Remember the KDS and table management piece is going to dramatically enhance our ability to grow the sales during particularly our peak times when we are on wait in our existing four walls.
The supply chain stuff which we will pilot this year and begin to benefit for in 2017 is going to help us out in margin expansion.
And then I'll turn it over to Denny for a couple of the major revenue growing initiatives that are big opportunities for us.
Denny Marie Post - EVP, Chief Concept Officer
Obviously continue to drive frequency through Red Robin Royalty is a key for us and we continue to see upside there.
Just frequency of visit makes a huge difference for us, John.

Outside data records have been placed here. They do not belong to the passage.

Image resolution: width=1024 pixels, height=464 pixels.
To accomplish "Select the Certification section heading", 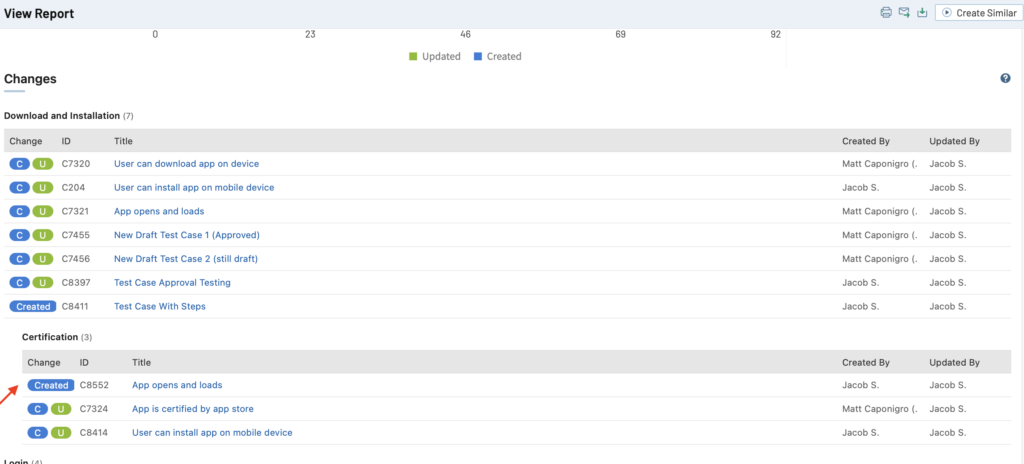I will tap(50, 337).
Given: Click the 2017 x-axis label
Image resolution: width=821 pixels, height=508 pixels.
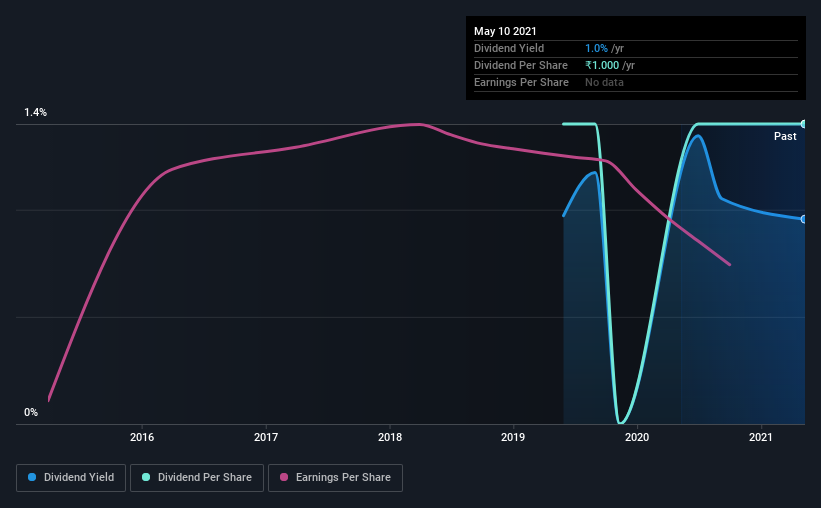Looking at the screenshot, I should pyautogui.click(x=266, y=437).
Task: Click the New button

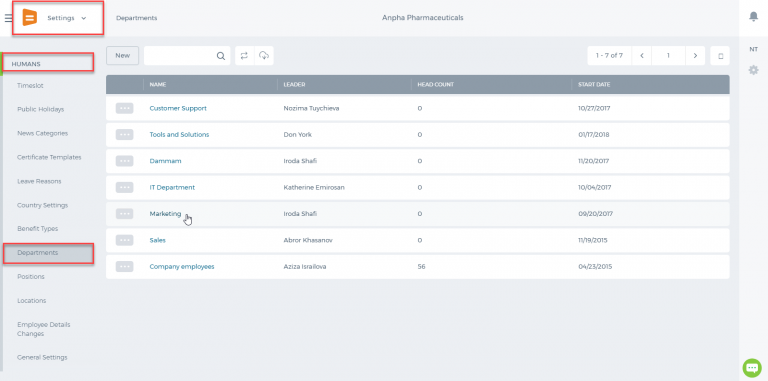Action: pyautogui.click(x=122, y=56)
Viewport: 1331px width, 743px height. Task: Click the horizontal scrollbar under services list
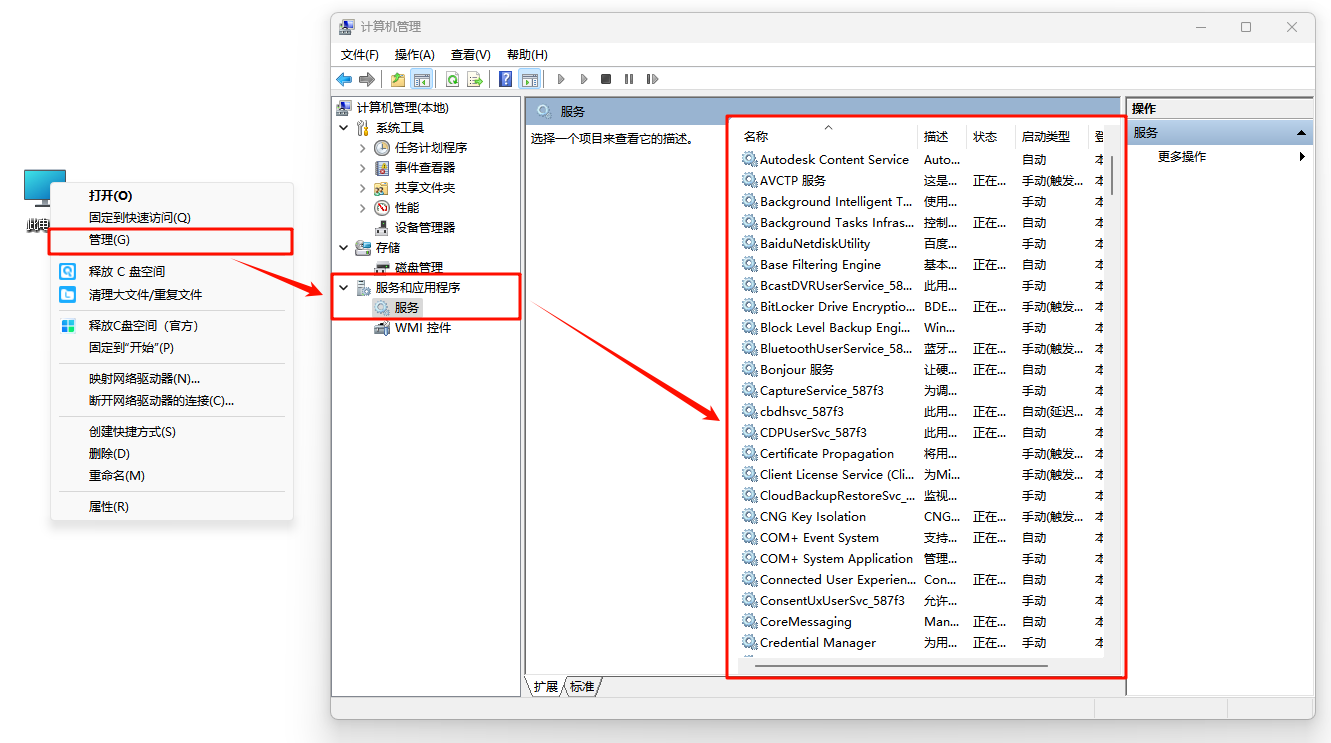900,665
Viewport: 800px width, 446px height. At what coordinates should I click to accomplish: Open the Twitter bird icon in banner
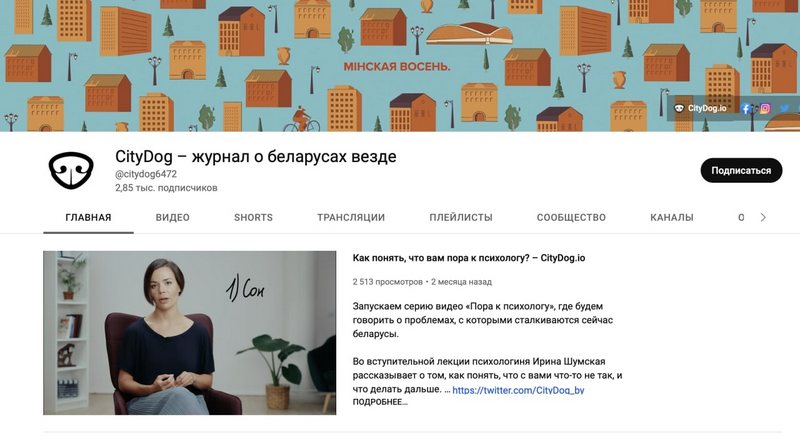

And additionally, some segmented and targeting efforts that we've got going on in our advertising programs I think can start to give us some edge as well.
John Glass - Analyst
And then just one final question.
This offer you are doing, the Two for $15 deal, and you emphasized a few times limited, so is this a one-time tactical offer?
Or do you think you have to evolve to a more different -- I know you've had before an everyday lower offer, the Tavern Double, but does it have to evolve to a permanent like more sharp value, or is this just a one-time tactic and then you feel like your prior value messaging really works on a more go-forward basis?
Denny Marie Post - EVP, Chief Concept Officer
We are currently viewing it as a limited time tactic to bridge us to our next efforts around product news.
And I would say we are always evolving.
So we just need to keep sharp.
John Glass - Analyst
Okay, thank you.
Operator
Will Slabaugh, Stephens.
Will Slabaugh - Analyst
I want to ask about the Tavern platform and future plans there.
How did that platform trend during the period where you had increased discounting from a lot of your bar and grill peers?
And can you give us any more detail about what types of changes you feel like you need to make to better insulate your proposition to your guests?
Denny Marie Post - EVP, Chief Concept Officer
I don't think we saw material change in mix in Q4 for Tavern overall.
Certainly, emphasizing it now, we've seen some uptake with taverns, which is a good everyday value trial tactic for us so the guests come to know us.
There is still limited awareness of the fact that we do have a $6.99 offering to start every day.
And then beyond that, I think we have opportunities to always increase the value side of that barbell but to do so in a way that doesn't involve discounting as much as it involves every day value.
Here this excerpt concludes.